──────── Source information
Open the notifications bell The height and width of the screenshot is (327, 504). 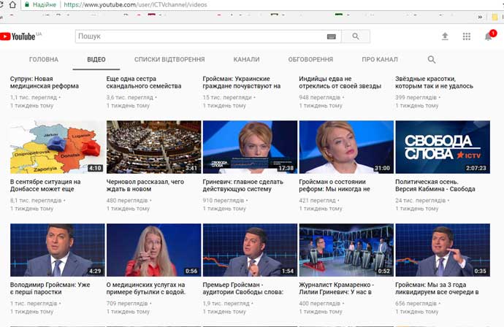tap(489, 36)
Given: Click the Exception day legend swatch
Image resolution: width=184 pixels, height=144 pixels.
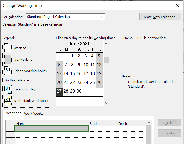Looking at the screenshot, I should pos(8,89).
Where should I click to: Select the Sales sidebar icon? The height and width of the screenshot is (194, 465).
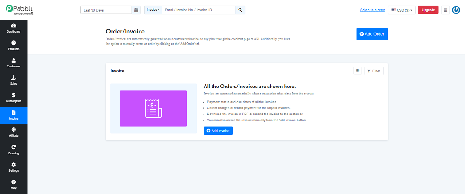pyautogui.click(x=13, y=78)
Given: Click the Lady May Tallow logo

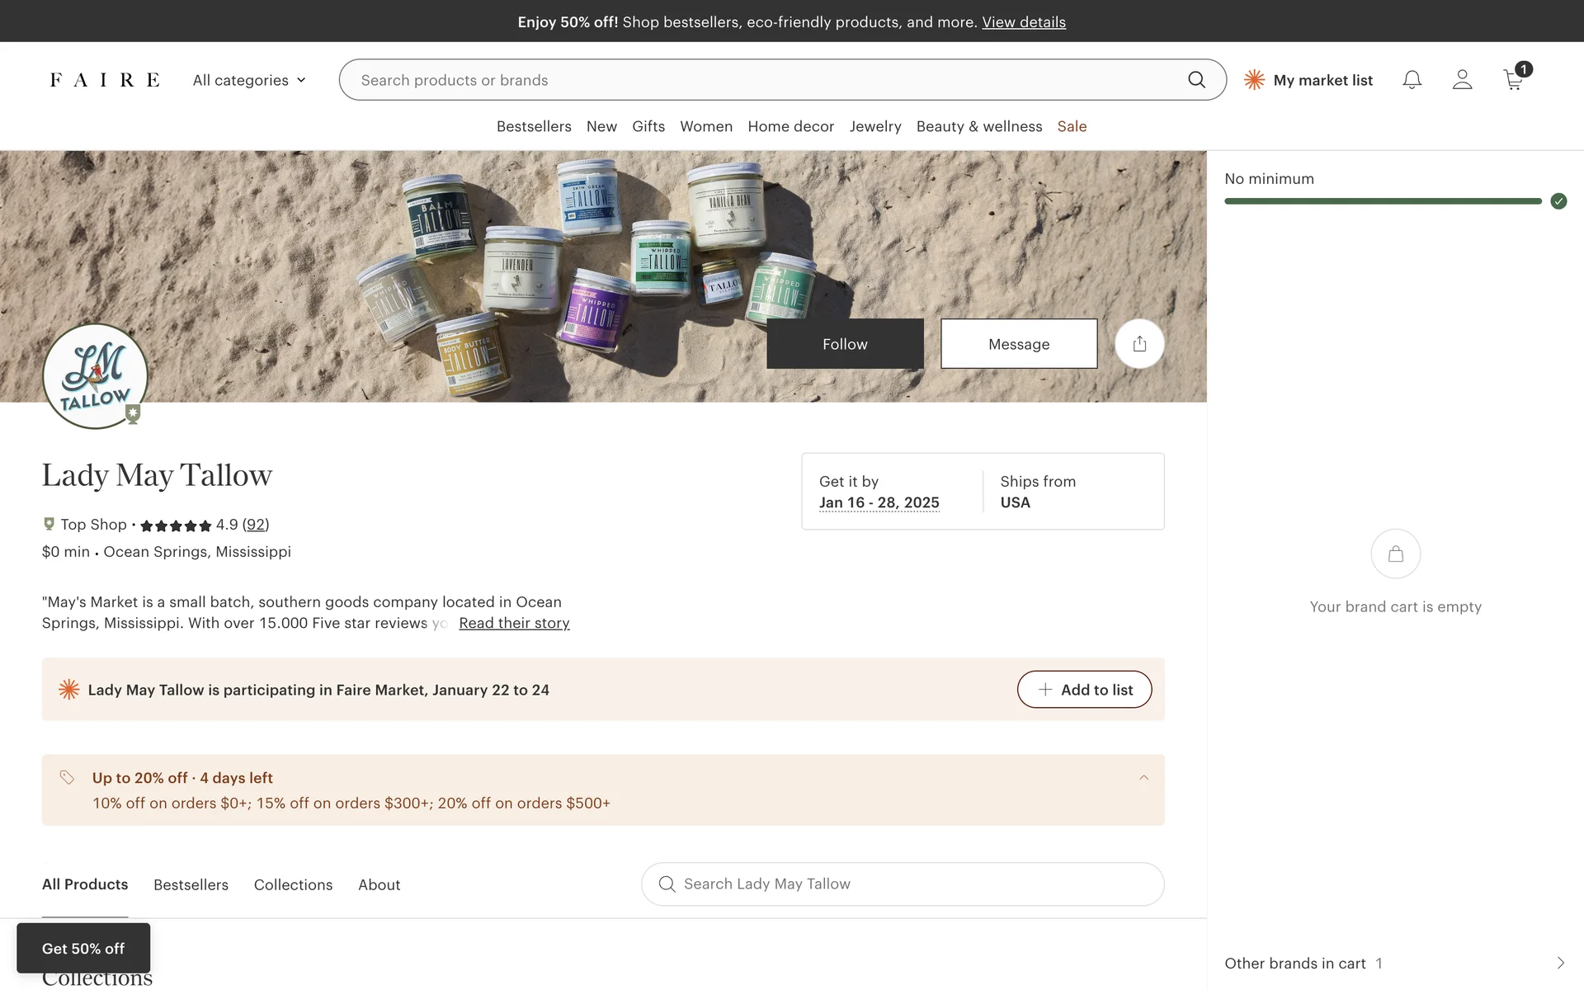Looking at the screenshot, I should pos(95,376).
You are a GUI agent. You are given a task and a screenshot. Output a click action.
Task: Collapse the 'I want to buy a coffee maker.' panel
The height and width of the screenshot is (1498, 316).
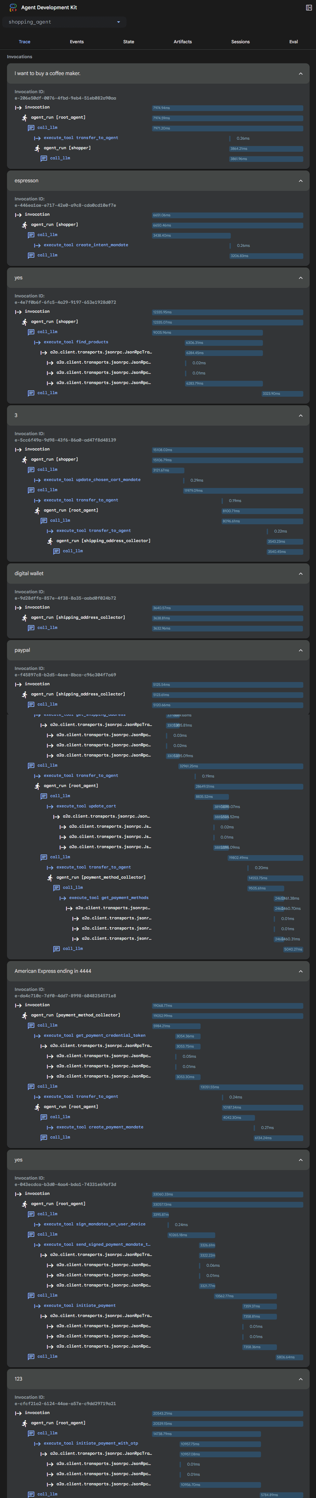[300, 74]
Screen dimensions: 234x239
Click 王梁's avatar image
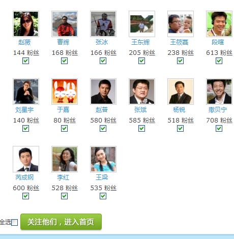(103, 159)
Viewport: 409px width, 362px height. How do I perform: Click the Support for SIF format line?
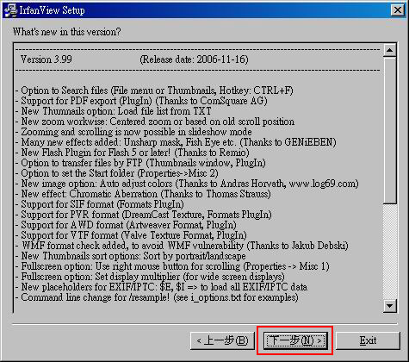(100, 204)
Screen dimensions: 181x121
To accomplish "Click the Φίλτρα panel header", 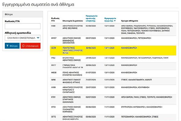I will pos(22,14).
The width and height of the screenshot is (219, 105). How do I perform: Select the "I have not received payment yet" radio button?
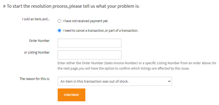point(59,21)
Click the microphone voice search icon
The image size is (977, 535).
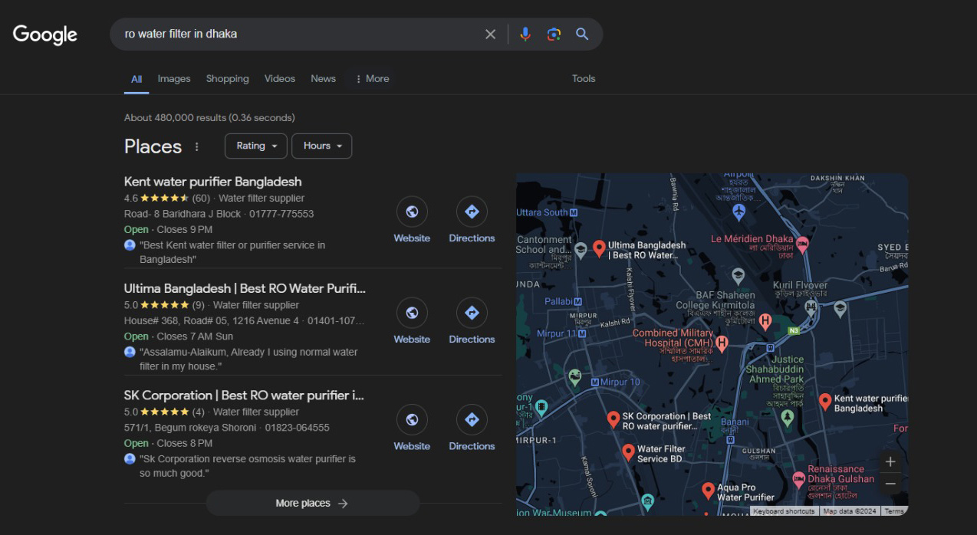[525, 34]
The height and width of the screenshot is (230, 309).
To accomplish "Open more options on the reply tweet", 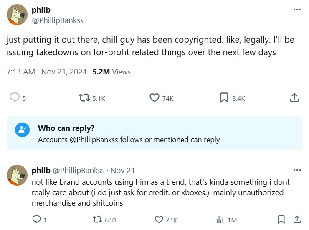I will pyautogui.click(x=297, y=170).
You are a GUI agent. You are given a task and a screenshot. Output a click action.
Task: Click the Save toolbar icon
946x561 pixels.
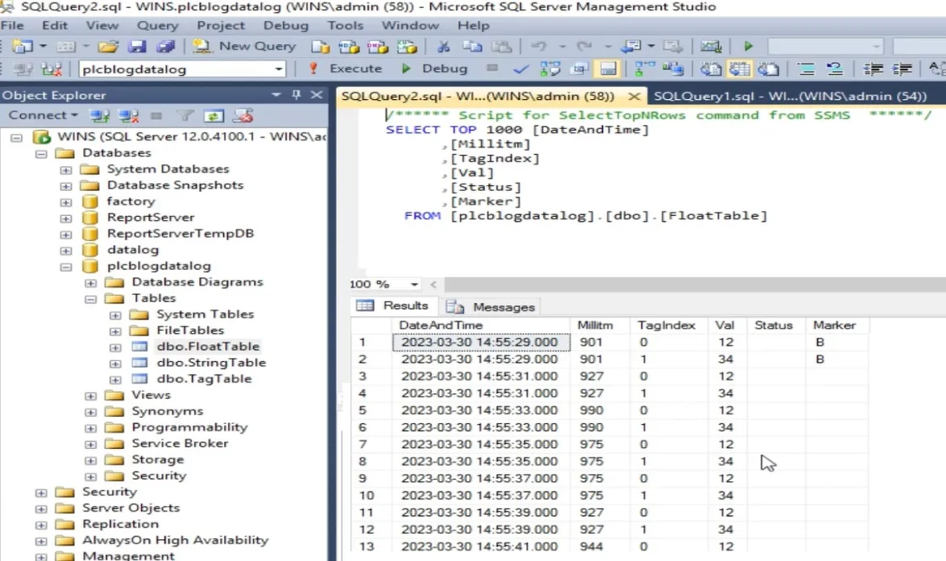coord(136,46)
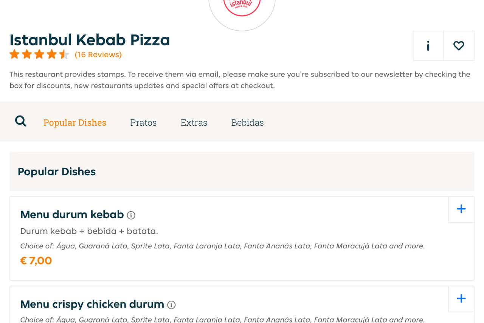Image resolution: width=484 pixels, height=323 pixels.
Task: Click the orange star rating
Action: click(39, 55)
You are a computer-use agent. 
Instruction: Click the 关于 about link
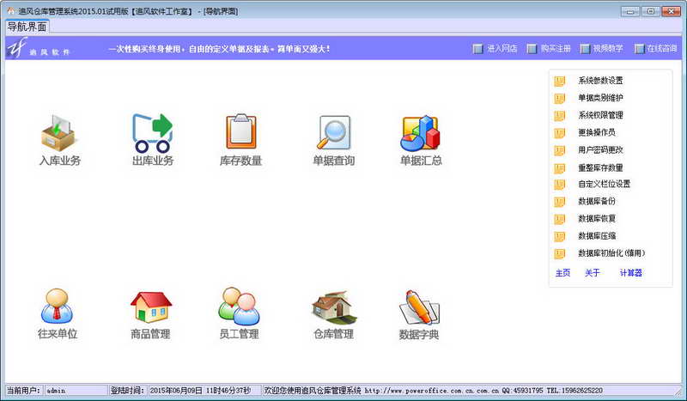(593, 273)
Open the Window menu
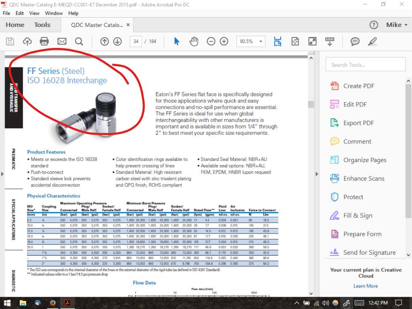 pyautogui.click(x=54, y=13)
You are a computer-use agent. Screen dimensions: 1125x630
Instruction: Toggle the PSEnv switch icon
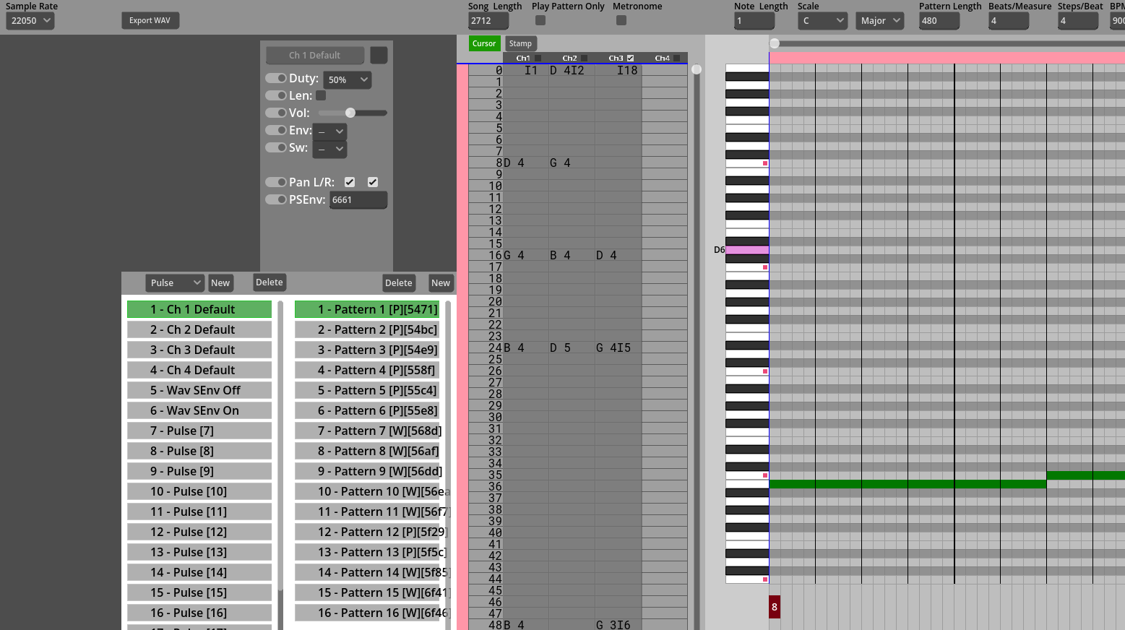pyautogui.click(x=275, y=199)
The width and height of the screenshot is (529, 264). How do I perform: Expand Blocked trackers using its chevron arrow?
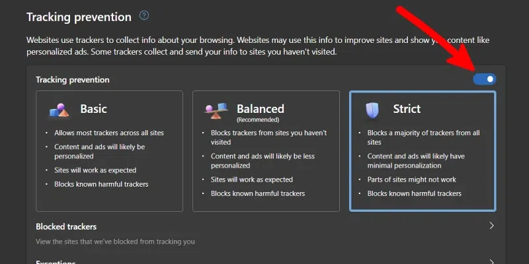tap(491, 226)
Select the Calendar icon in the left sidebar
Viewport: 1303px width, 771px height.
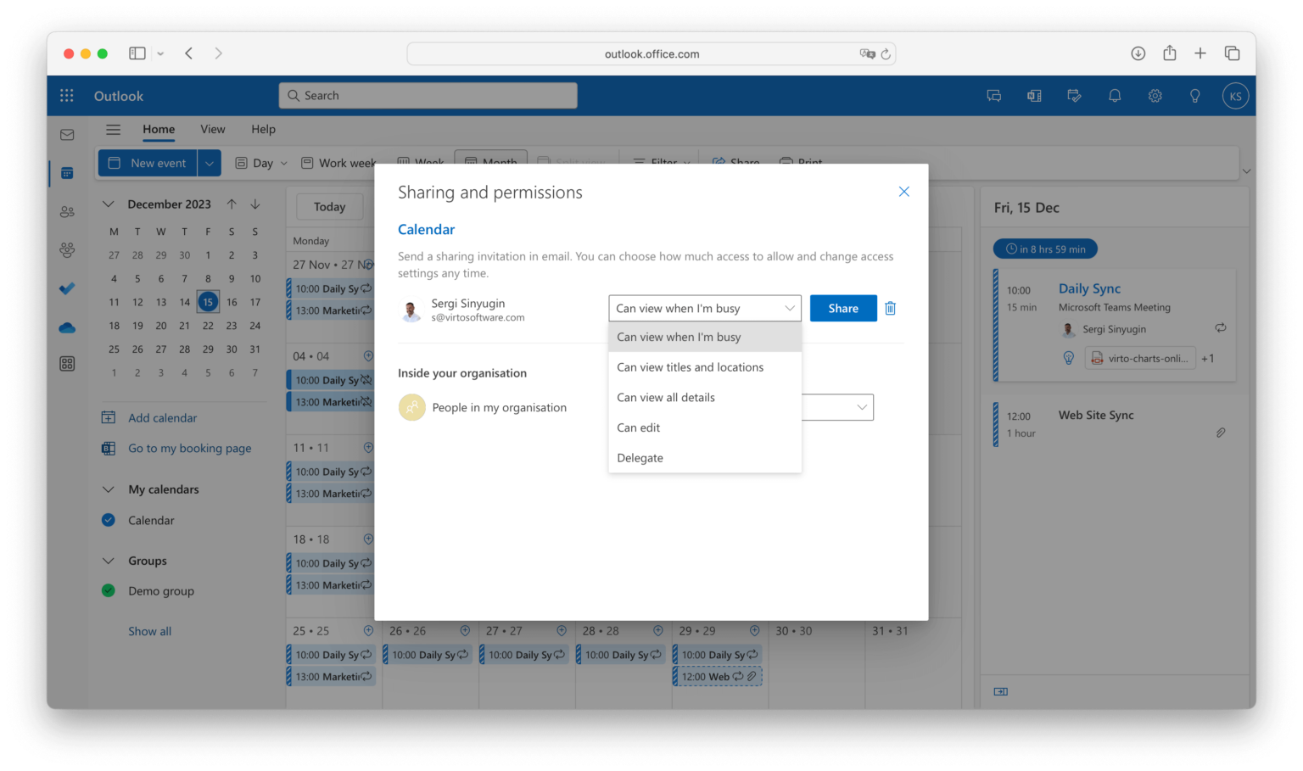point(67,172)
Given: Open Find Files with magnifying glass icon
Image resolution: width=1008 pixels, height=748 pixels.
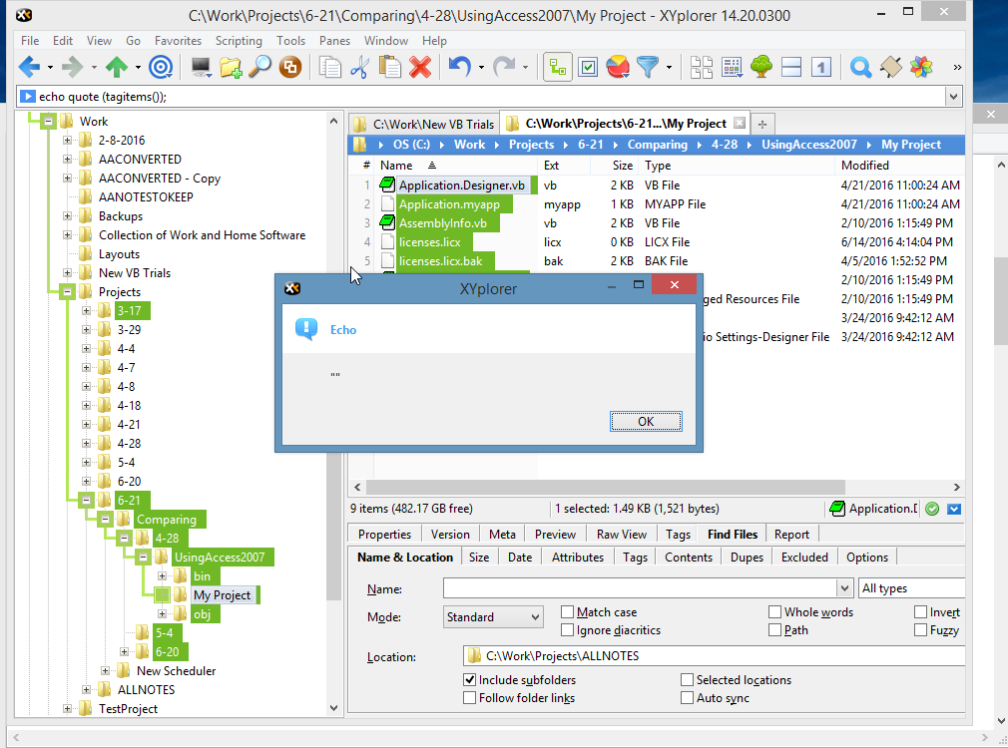Looking at the screenshot, I should click(259, 68).
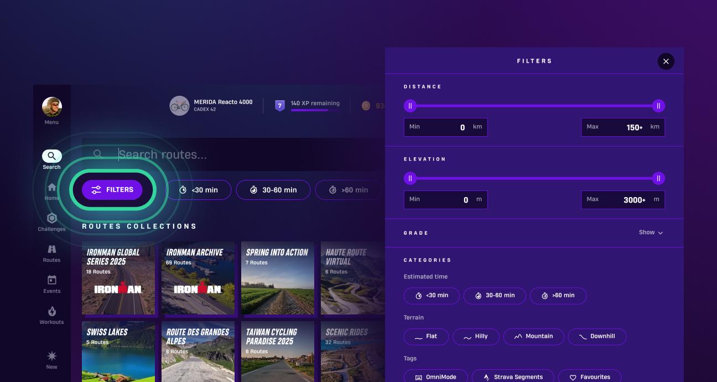Toggle the Mountain terrain filter
Screen dimensions: 717x382
pyautogui.click(x=533, y=336)
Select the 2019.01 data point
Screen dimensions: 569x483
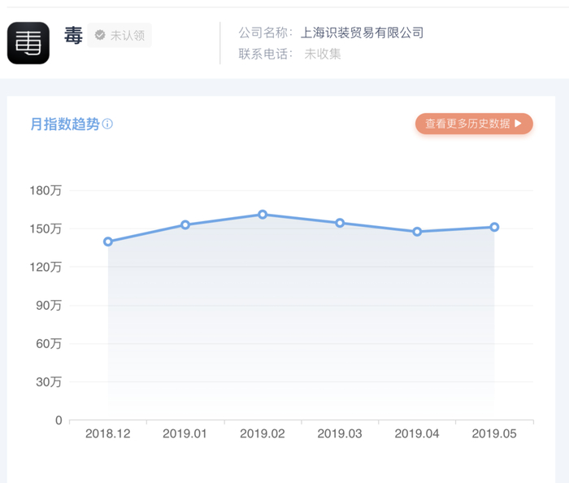point(185,224)
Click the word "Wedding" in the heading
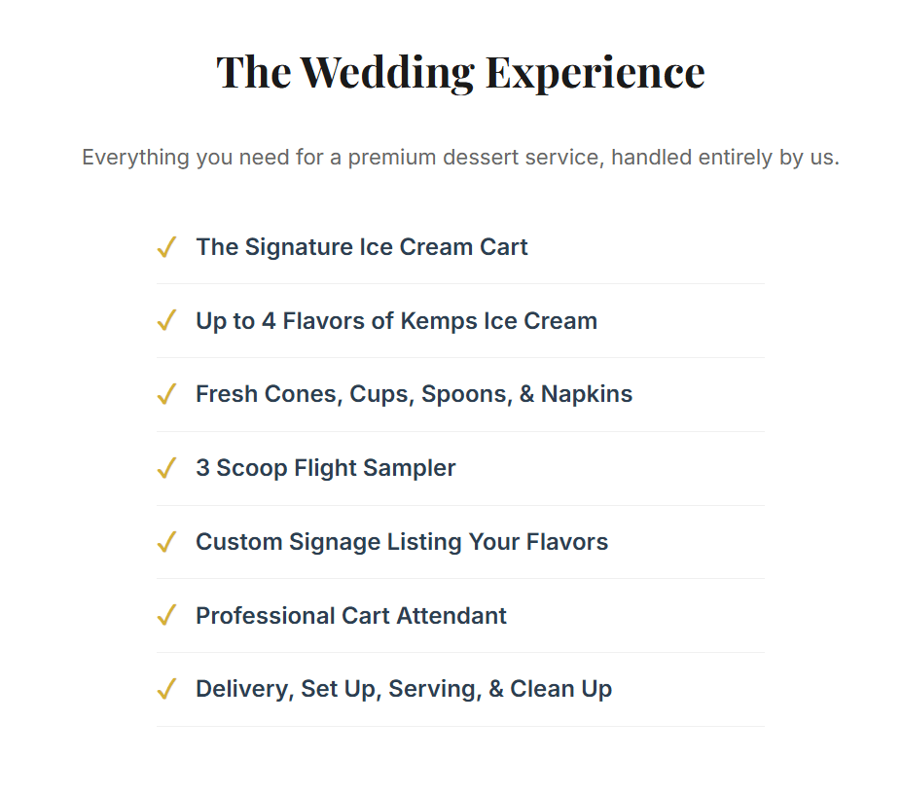This screenshot has height=795, width=902. pyautogui.click(x=387, y=72)
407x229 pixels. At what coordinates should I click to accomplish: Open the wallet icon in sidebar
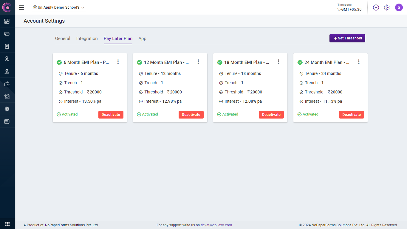click(7, 84)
────────────────
> **The task**:
Leave the pictures out. Output exactly, and only, the lines from the one with "Screen dimensions: 569x483" through the last line of the listing above, both included.

> **Answer to this problem**:
Screen dimensions: 569x483
point(185,224)
Click the word "Wedding" in the heading
This screenshot has height=795, width=902. pyautogui.click(x=387, y=72)
407x229 pixels. At what coordinates should I click to accomplish: Open the wallet icon in sidebar
click(7, 84)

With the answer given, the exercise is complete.